Saved entries:
=== Section Start ===
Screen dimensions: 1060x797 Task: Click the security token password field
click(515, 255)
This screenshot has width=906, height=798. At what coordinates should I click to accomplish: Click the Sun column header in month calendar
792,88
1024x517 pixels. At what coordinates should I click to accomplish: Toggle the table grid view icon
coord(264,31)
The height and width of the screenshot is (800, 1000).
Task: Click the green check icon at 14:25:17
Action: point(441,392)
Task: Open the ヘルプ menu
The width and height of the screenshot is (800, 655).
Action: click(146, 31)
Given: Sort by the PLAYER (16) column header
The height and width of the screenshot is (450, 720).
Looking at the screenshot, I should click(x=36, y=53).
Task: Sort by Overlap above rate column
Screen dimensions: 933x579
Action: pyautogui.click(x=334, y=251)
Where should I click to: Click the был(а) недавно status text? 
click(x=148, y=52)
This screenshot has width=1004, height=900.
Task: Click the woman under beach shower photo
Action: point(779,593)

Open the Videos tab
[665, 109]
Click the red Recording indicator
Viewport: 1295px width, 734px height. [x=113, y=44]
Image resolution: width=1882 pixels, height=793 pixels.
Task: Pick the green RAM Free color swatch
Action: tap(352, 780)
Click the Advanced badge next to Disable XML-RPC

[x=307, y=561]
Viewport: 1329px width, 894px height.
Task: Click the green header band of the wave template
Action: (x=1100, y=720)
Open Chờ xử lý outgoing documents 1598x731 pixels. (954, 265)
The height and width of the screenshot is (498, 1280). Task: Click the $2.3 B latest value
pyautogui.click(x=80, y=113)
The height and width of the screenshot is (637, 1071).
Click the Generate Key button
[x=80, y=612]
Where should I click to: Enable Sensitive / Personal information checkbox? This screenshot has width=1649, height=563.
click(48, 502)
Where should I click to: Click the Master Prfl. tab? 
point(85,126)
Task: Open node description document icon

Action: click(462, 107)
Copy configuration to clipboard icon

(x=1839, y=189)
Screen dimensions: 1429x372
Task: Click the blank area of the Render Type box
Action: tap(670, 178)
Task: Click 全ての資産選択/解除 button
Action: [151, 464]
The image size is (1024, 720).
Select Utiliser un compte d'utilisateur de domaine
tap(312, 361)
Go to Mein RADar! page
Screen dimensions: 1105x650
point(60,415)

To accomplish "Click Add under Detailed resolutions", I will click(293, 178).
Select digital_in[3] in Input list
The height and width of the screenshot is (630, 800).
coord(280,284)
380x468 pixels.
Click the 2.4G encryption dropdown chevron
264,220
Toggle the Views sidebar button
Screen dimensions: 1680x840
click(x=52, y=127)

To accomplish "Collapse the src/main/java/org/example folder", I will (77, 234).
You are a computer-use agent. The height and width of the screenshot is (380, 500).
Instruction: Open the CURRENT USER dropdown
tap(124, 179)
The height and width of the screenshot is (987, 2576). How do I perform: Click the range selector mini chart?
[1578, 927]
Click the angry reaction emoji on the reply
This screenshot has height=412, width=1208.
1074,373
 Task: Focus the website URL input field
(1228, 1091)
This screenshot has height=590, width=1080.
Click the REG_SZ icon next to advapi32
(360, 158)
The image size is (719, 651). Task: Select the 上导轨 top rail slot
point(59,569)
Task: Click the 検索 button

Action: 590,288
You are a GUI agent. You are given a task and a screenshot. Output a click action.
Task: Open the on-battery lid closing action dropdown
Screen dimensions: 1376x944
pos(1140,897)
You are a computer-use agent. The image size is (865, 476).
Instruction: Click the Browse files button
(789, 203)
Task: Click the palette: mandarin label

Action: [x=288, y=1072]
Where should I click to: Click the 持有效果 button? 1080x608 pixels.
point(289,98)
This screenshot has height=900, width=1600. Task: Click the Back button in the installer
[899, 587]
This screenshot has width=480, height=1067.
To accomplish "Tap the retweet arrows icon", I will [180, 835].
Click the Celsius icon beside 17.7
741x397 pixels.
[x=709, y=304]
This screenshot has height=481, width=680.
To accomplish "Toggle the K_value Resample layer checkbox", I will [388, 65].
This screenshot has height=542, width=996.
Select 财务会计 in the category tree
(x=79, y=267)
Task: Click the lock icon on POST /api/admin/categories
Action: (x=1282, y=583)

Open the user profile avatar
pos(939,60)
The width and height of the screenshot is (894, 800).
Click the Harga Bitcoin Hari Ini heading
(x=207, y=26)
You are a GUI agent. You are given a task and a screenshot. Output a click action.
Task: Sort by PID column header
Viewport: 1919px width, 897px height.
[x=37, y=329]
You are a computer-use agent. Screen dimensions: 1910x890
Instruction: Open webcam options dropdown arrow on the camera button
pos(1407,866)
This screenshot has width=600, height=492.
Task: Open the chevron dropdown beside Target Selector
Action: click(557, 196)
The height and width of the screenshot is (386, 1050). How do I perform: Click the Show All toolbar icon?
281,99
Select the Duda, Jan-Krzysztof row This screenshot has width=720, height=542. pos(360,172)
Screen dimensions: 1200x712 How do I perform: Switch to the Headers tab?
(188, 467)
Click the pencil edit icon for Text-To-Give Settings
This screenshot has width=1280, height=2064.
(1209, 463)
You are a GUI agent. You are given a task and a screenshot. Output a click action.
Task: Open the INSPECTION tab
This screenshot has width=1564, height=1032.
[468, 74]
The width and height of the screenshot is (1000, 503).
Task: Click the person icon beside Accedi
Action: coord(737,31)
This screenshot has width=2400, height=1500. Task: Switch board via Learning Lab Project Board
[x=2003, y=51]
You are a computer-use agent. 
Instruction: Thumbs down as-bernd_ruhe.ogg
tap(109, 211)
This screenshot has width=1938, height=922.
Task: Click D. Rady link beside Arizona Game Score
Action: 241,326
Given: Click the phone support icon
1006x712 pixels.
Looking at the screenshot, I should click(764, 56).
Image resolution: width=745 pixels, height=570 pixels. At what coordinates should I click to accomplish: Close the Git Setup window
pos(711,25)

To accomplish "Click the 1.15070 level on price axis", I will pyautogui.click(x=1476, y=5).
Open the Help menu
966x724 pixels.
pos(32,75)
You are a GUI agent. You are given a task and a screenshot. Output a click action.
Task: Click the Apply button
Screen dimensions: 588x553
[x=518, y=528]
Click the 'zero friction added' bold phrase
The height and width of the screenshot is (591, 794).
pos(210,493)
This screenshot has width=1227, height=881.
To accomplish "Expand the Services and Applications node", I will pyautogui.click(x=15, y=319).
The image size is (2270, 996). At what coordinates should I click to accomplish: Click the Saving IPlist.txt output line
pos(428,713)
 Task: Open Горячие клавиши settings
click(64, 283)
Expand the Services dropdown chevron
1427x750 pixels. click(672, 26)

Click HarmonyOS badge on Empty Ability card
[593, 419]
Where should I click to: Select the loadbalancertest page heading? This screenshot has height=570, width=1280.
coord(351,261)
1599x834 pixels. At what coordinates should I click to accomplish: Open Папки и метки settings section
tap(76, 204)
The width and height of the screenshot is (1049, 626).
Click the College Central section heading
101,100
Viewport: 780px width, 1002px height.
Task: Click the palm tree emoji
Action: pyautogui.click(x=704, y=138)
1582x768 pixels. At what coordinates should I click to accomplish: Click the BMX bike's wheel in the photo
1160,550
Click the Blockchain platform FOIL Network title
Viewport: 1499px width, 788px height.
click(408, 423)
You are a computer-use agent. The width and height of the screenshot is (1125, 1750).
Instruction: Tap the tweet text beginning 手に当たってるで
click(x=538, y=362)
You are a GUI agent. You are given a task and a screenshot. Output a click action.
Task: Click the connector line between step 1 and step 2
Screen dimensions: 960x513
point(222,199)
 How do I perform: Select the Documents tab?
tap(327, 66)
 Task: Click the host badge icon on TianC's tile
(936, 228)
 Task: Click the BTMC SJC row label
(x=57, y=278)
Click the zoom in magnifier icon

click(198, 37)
=== Section End ===
Problem to work on:
The answer must be a word-for-word transcription of every record above.

Exercise answer:
Screen dimensions: 1060x797 Task: Click the security token password field
click(515, 255)
This screenshot has width=906, height=798. At what coordinates should I click to accomplish: Click the Sun column header in month calendar
792,88
1024x517 pixels. At what coordinates should I click to accomplish: Toggle the table grid view icon
coord(264,31)
The height and width of the screenshot is (800, 1000).
Task: Click the green check icon at 14:25:17
Action: point(441,392)
Task: Open the ヘルプ menu
The width and height of the screenshot is (800, 655).
Action: click(146, 31)
Given: Sort by the PLAYER (16) column header
The height and width of the screenshot is (450, 720).
Looking at the screenshot, I should click(x=36, y=53).
Task: Sort by Overlap above rate column
Screen dimensions: 933x579
Action: pyautogui.click(x=334, y=251)
Where should I click to: Click the был(а) недавно status text? 
click(x=148, y=52)
This screenshot has width=1004, height=900.
Task: Click the woman under beach shower photo
Action: point(779,593)

Open the Videos tab
[665, 109]
Click the red Recording indicator
Viewport: 1295px width, 734px height. [x=113, y=44]
Image resolution: width=1882 pixels, height=793 pixels.
Task: Pick the green RAM Free color swatch
Action: tap(352, 780)
Click the Advanced badge next to Disable XML-RPC

[x=307, y=561]
Viewport: 1329px width, 894px height.
Task: Click the green header band of the wave template
Action: (x=1100, y=720)
Open Chờ xử lý outgoing documents 1598x731 pixels. (954, 265)
The height and width of the screenshot is (498, 1280). Task: Click the $2.3 B latest value
pyautogui.click(x=80, y=113)
The height and width of the screenshot is (637, 1071).
Click the Generate Key button
[x=80, y=612]
Where should I click to: Enable Sensitive / Personal information checkbox? This screenshot has width=1649, height=563.
click(48, 502)
Where should I click to: Click the Master Prfl. tab? 
point(85,126)
Task: Open node description document icon

Action: click(462, 107)
Copy configuration to clipboard icon

(x=1839, y=189)
Screen dimensions: 1429x372
Task: Click the blank area of the Render Type box
Action: tap(670, 178)
Task: Click 全ての資産選択/解除 button
Action: [151, 464]
The image size is (1024, 720).
Select Utiliser un compte d'utilisateur de domaine
tap(312, 361)
Go to Mein RADar! page
Screen dimensions: 1105x650
point(60,415)

To accomplish "Click Add under Detailed resolutions", I will click(293, 178).
Select digital_in[3] in Input list
The height and width of the screenshot is (630, 800).
coord(280,284)
380x468 pixels.
Click the 2.4G encryption dropdown chevron
264,220
Toggle the Views sidebar button
Screen dimensions: 1680x840
click(x=52, y=127)

To accomplish "Collapse the src/main/java/org/example folder", I will (77, 234).
You are a computer-use agent. The height and width of the screenshot is (380, 500).
Instruction: Open the CURRENT USER dropdown
tap(124, 179)
The height and width of the screenshot is (987, 2576). How do I perform: Click the range selector mini chart?
[1578, 927]
Click the angry reaction emoji on the reply
This screenshot has height=412, width=1208.
1074,373
 Task: Focus the website URL input field
(1228, 1091)
This screenshot has height=590, width=1080.
Click the REG_SZ icon next to advapi32
(360, 158)
The image size is (719, 651). Task: Select the 上导轨 top rail slot
point(59,569)
Task: Click the 検索 button

Action: 590,288
You are a GUI agent. You are given a task and a screenshot. Output a click action.
Task: Open the on-battery lid closing action dropdown
Screen dimensions: 1376x944
pos(1140,897)
You are a computer-use agent. The image size is (865, 476).
Instruction: Click the Browse files button
(789, 203)
Task: Click the palette: mandarin label

Action: [x=288, y=1072]
Where should I click to: Click the 持有效果 button? 1080x608 pixels.
point(289,98)
This screenshot has height=900, width=1600. Task: Click the Back button in the installer
[899, 587]
This screenshot has width=480, height=1067.
To accomplish "Tap the retweet arrows icon", I will [180, 835].
Click the Celsius icon beside 17.7
741x397 pixels.
[x=709, y=304]
This screenshot has height=481, width=680.
To accomplish "Toggle the K_value Resample layer checkbox", I will [388, 65].
This screenshot has height=542, width=996.
Select 财务会计 in the category tree
(x=79, y=267)
Task: Click the lock icon on POST /api/admin/categories
Action: (x=1282, y=583)

Open the user profile avatar
pos(939,60)
The width and height of the screenshot is (894, 800).
Click the Harga Bitcoin Hari Ini heading
(x=207, y=26)
You are a GUI agent. You are given a task and a screenshot. Output a click action.
Task: Sort by PID column header
Viewport: 1919px width, 897px height.
[x=37, y=329]
You are a computer-use agent. Screen dimensions: 1910x890
Instruction: Open webcam options dropdown arrow on the camera button
pos(1407,866)
This screenshot has width=600, height=492.
Task: Open the chevron dropdown beside Target Selector
Action: click(557, 196)
The height and width of the screenshot is (386, 1050). How do I perform: Click the Show All toolbar icon?
281,99
Select the Duda, Jan-Krzysztof row This screenshot has width=720, height=542. pos(360,172)
Screen dimensions: 1200x712 How do I perform: Switch to the Headers tab?
(188, 467)
Click the pencil edit icon for Text-To-Give Settings
This screenshot has width=1280, height=2064.
(1209, 463)
You are a GUI agent. You are given a task and a screenshot. Output a click action.
Task: Open the INSPECTION tab
This screenshot has width=1564, height=1032.
[468, 74]
The width and height of the screenshot is (1000, 503).
Task: Click the person icon beside Accedi
Action: coord(737,31)
This screenshot has width=2400, height=1500. Task: Switch board via Learning Lab Project Board
[x=2003, y=51]
You are a computer-use agent. 
Instruction: Thumbs down as-bernd_ruhe.ogg
tap(109, 211)
This screenshot has width=1938, height=922.
Task: Click D. Rady link beside Arizona Game Score
Action: 241,326
Given: Click the phone support icon
1006x712 pixels.
Looking at the screenshot, I should click(764, 56).
Image resolution: width=745 pixels, height=570 pixels. At what coordinates should I click to accomplish: Close the Git Setup window
pos(711,25)

To accomplish "Click the 1.15070 level on price axis", I will pyautogui.click(x=1476, y=5).
Open the Help menu
966x724 pixels.
pos(32,75)
You are a GUI agent. You are given a task and a screenshot. Output a click action.
Task: Click the Apply button
Screen dimensions: 588x553
[x=518, y=528]
Click the 'zero friction added' bold phrase
The height and width of the screenshot is (591, 794).
pos(210,493)
This screenshot has width=1227, height=881.
To accomplish "Expand the Services and Applications node", I will pyautogui.click(x=15, y=319).
The image size is (2270, 996). At what coordinates should I click to accomplish: Click the Saving IPlist.txt output line
pos(428,713)
 Task: Open Горячие клавиши settings
click(64, 283)
Expand the Services dropdown chevron
1427x750 pixels. click(672, 26)

Click HarmonyOS badge on Empty Ability card
[593, 419]
Where should I click to: Select the loadbalancertest page heading? This screenshot has height=570, width=1280.
coord(351,261)
1599x834 pixels. At what coordinates should I click to accomplish: Open Папки и метки settings section
tap(76, 204)
The width and height of the screenshot is (1049, 626).
Click the College Central section heading
101,100
Viewport: 780px width, 1002px height.
Task: Click the palm tree emoji
Action: pyautogui.click(x=704, y=138)
1582x768 pixels. At what coordinates should I click to accomplish: Click the BMX bike's wheel in the photo
1160,550
Click the Blockchain platform FOIL Network title
Viewport: 1499px width, 788px height.
click(408, 423)
You are a computer-use agent. The width and height of the screenshot is (1125, 1750).
Instruction: Tap the tweet text beginning 手に当たってるで
click(x=538, y=362)
You are a GUI agent. You are given a task and a screenshot. Output a click action.
Task: Click the connector line between step 1 and step 2
Screen dimensions: 960x513
point(222,199)
 How do I perform: Select the Documents tab?
tap(327, 66)
 Task: Click the host badge icon on TianC's tile
(936, 228)
 Task: Click the BTMC SJC row label
(x=57, y=278)
Click the zoom in magnifier icon

click(198, 37)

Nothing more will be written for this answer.